Follow-up thoughts on that time an author on dating pissed me off.
I wrote a review on Blake Lavak’s dating book, Own that Guy in 60 days. You can read the review yourself if you like but I can say I haven’t been that angry or offended in a very long time. So after some back and forth exchange on Twitter today with Mr. Lavak, I started to figure out exactly what it was about the book that drew such a strong reaction from me. And somewhere stuck in traffic, here’s what I came up with.
Most people who follow me know about my prior abuse. It took an incredibly long and painful time to really heal from it all and to change myself enough to never allow myself to be put back in that position.

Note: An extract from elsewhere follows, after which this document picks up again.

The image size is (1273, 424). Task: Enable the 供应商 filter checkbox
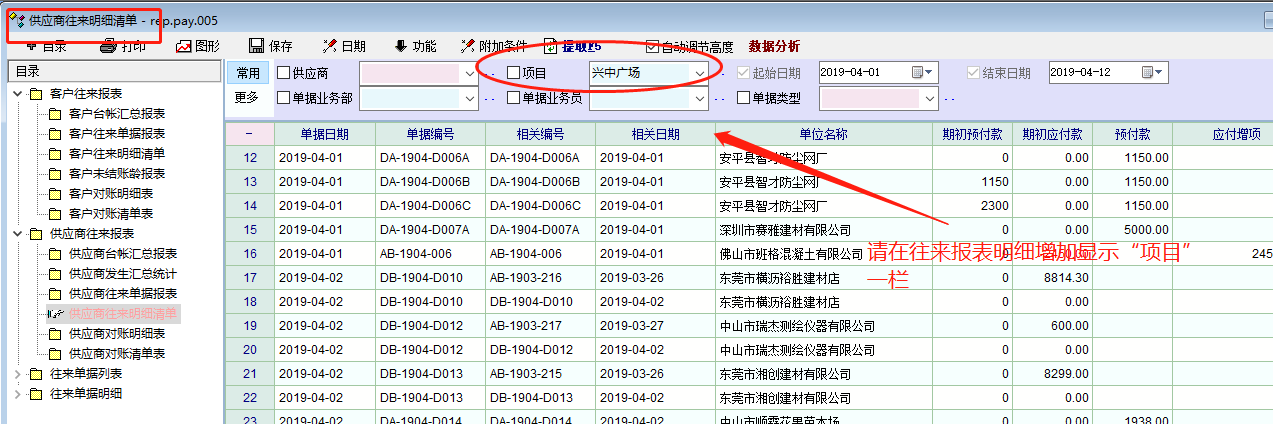point(284,73)
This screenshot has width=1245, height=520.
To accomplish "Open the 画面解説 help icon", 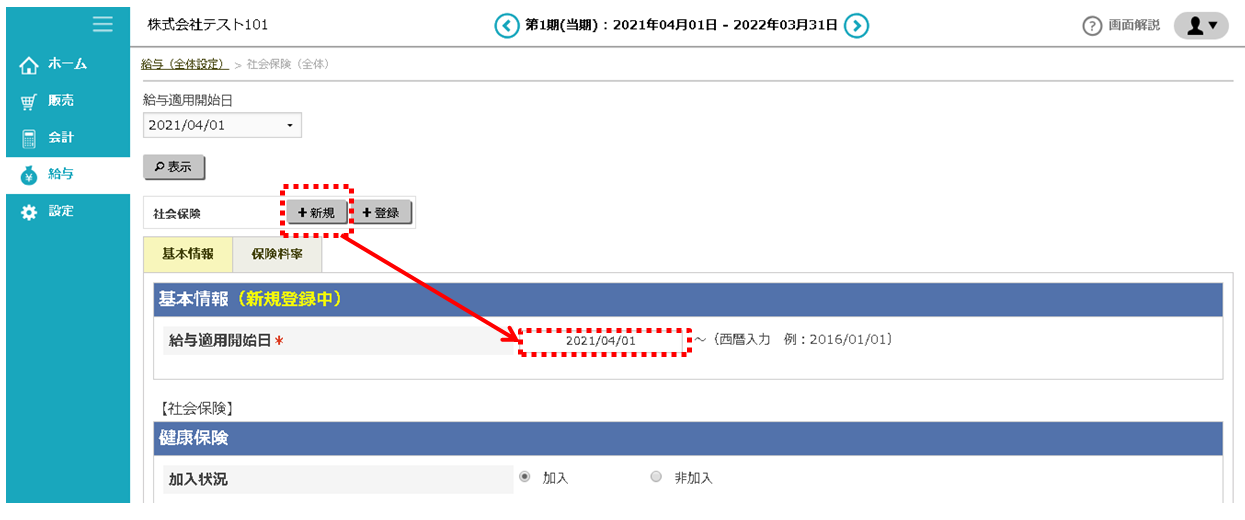I will click(x=1092, y=26).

One of the most difficult things to learn as I moved forward was for me to allow a man to buy my dinner or my drinks. It seems so silly now, but at the time, I never felt worth it. I simply assumed the man was doing me a favor. I never realized the value of my own company.

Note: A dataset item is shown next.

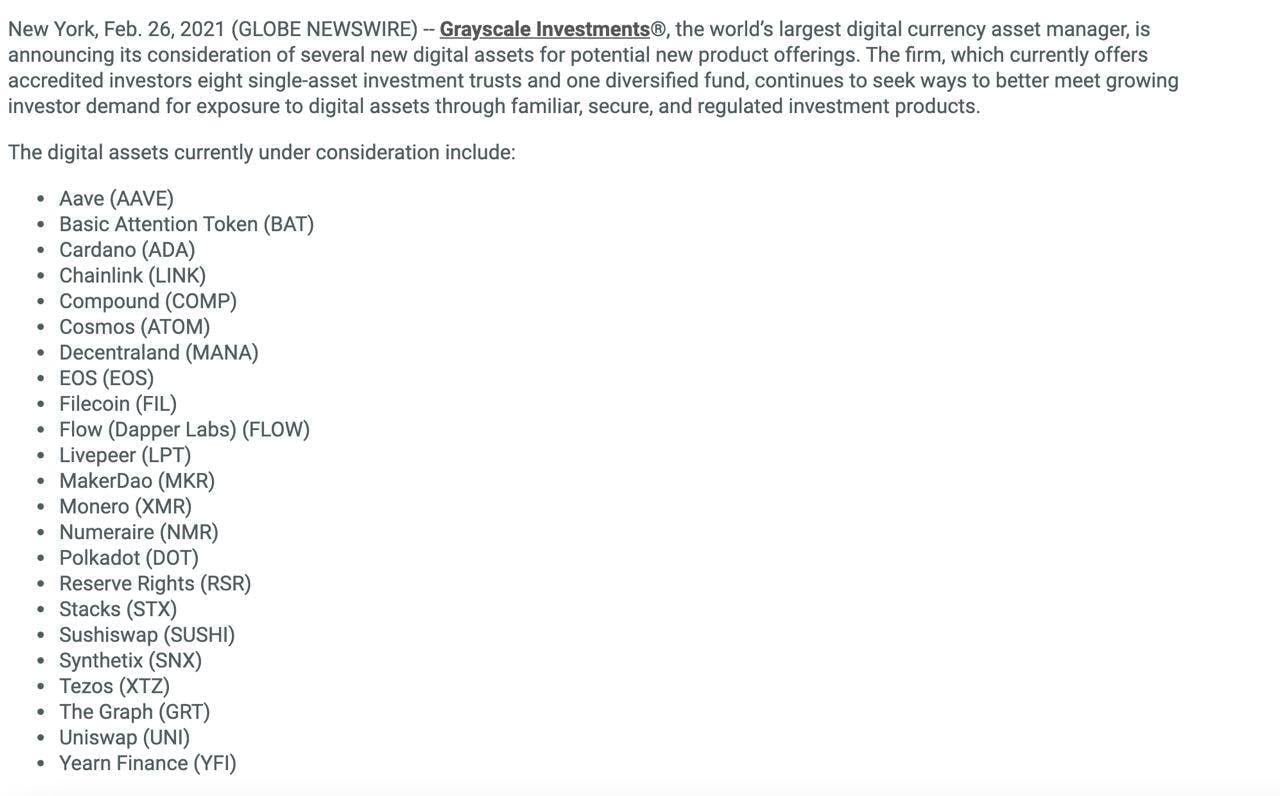Select the Polkadot (DOT) entry
This screenshot has width=1280, height=796.
point(129,558)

I still have difficulty letting someone buy me anything. It’s still physically painful, but I also know now, that I’m worth it. And I’m worth the effort and time.
The other problem is that a lot of women tend to accept sex when they want love. Up until a few years ago, I wasn’t necessarily like other women when it came to sex. I had no problem remaining fully emotionally detached from the situation. And trust me, I had my share of fun. I still do.

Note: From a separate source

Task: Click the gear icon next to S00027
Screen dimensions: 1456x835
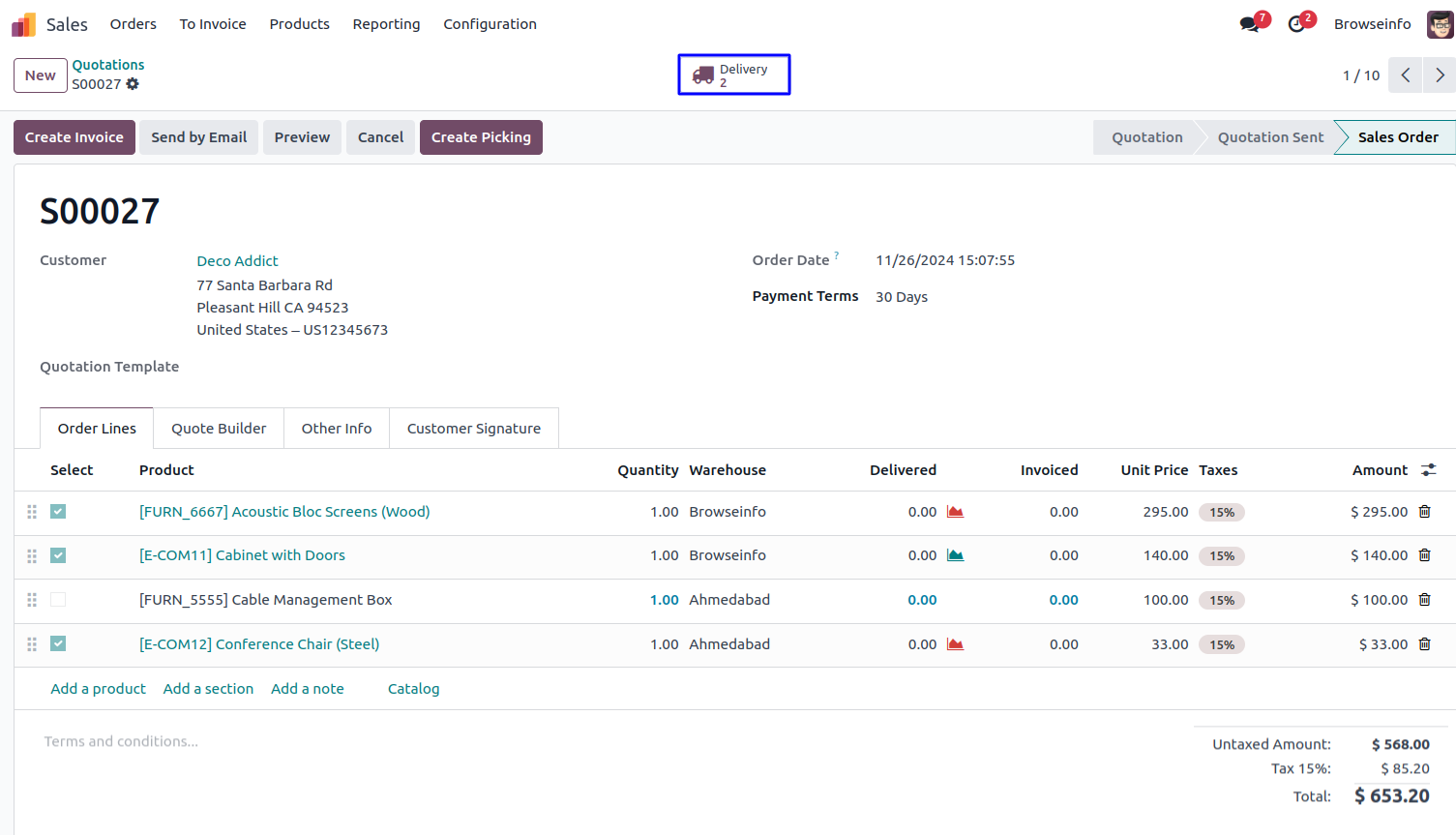Action: tap(133, 84)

But the book drew such a strong reaction from me because there are a bazillion women like myself that will continue to bend themselves like a pretzel for a man. They’ll lose weight. They’ll dye their hair. They’ll have sex. They’ll buy things that represent statuses like a nice bag or luxury car. They’ll try to like some sport that a guy likes just to impress them. They bend and stretch and change and appear to be whatever a man wants, except, they aren’t being themselves. I left this philosophy a few years back.
I am exactly who I am in all my messy glory. I am stubborn. I am wildly passionate, which is why I react strongly to just about everything. I was once broken, but I am no more. I am independent and fierce and fiery and most of all I realized, I’m happy. People who know me know how I actually play up the “cat lady” thing. I think it’s funny. But here’s the truth behind my cats.
My two rescue cats had been disposed of at a cathedral in South Florida. My cats were one of my first rebellious acts against my abuser. The stress of it was more than overwhelming but I was so relieved I had stood up for something. It was only one month later that I made my big break from the relationship after 8 months of planning my escape. I look at them every day and see that they represent freedom to me.
And that’s exactly why I fight so hard for freedom for people today. Because I know what it’s like to have lost your own freedom.
My apologies to Mr. Lavak for the name-calling. It was beneath me. And I don’t like that. I don’t like who I am when it comes to that. But please also understand there are so many women that need to know regardless if they are flawed, or do the wrong things, or say the wrong things, or go to the wrong places to find a man. That, my God, is bigger than their flaws. And if they do their part, and as you said, be bold, take steps toward finding someone, go to the right places but above all trust that God is fully invested in their every happiness and even if they mess up, he can still provide their “big Tuna”. Women beat themselves up enough as it is.
I just want them to know in all their messy glory, they are still fully, wholly, and utterly loved, just as they are.
I still disagree with the book even though I happen to actually like the dirty sex part. Hell, that’s what launched my entire career in writing was Dirty Sex & Politics. And that was only because I finally accepted all my flaws and shared them with the world. Which, I still do.
I will mess it up. But someday, I will find the man I’m looking for. And I don’t care if he owns yachts or a vineyard and showers me with gifts. I care if I wake up only to see him watching me sleep. I care if I can watch a sunset reflected in his eyes. I care if he makes me laugh so hard I fall off the couch. And I care if he is a good man.
And the good news is, even if it never came. I have a beautifully full life all on my own…cats, wine, and yoga pants included.